The Paleo Diet for Athletes

Weeks 9-16

By:

LOREN CORDAIN AND JOE FRIEL
THE HOOK: The author of The Paleo Diet (eat like our Stone Age ancestors) teams with endurance-sports coach Joe Friel to tailor it for active types.
THE DIET: Lots of game meats, raw produce, no refined anything except during endurance sports, then bars, bagels, gels, etc.
NO. 1 LESSON LEARNED: It's tough to exercise when you're hungry all the time.

I understand now why Atkins adherents are so passionate about their meat-heavy lifestyles. I lost six pounds on this plan, and my body-fat percentage went from six to five. I also understand why Atkins defenders get so cranky: I spent all but the last two weeks of this diet feeling seriously underfueled—tired, spacey, and hungry.

What I did eat was delicious: elk, buffalo, salmon. But the recipes require a fairly knowledgeable hand in the kitchen—and a stomach for organ meat. (I skipped the heart, tongue, and testicles.) And unless I was exercising, I wasn't allowed much in the way of carbs. I grew so tired of the approach that boredom or upset stomachs would end meals before I had eaten enough. I found myself looking forward to exercise because I could use it to excuse a granola bar.

Co-author Joe Friel admits to feeling weak during his first two weeks on the diet but says he started coming around by week three. It took me three times as long to feel somewhat normal.
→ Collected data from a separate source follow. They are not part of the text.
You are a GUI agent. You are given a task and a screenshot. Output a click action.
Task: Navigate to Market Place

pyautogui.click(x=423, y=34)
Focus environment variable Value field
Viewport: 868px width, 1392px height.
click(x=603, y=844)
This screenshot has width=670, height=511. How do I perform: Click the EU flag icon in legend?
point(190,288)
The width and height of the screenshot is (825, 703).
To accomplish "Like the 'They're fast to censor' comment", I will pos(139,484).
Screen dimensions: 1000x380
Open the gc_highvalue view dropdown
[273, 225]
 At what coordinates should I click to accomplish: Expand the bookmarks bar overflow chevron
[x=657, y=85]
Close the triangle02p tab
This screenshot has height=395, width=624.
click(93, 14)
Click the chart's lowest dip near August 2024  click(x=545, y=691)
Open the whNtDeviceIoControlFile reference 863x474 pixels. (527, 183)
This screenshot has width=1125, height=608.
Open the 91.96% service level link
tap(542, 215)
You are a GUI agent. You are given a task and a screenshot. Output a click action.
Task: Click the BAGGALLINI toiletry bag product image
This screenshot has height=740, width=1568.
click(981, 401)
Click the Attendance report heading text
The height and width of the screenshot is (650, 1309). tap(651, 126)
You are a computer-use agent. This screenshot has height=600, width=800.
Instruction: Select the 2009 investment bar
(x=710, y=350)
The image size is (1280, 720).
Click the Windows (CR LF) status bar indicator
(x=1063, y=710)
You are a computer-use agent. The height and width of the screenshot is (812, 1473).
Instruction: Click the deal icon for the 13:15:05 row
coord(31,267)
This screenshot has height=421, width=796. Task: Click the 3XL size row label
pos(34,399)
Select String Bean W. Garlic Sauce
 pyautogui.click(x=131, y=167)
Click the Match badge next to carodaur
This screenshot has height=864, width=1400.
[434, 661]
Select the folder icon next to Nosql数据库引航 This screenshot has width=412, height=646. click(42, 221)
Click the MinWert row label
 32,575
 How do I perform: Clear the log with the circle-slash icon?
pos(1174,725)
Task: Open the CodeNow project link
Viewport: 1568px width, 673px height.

Halfway through, I broke down and bought an egg-cheese-and-potato-laden breakfast burrito, writing in my food diary, "Woke up with a hunger way beyond what the fruit and vegetables in my house could cover."

Still, my ratio of good cholesterol to bad cholesterol—possibly more important than your total number—was close to the best I recorded all year. There's definitely something to this approach. But as an active guy who's not looking to lose weight, there's just no way I'm going to stick to a plan that leaves me hungry and tired all the time.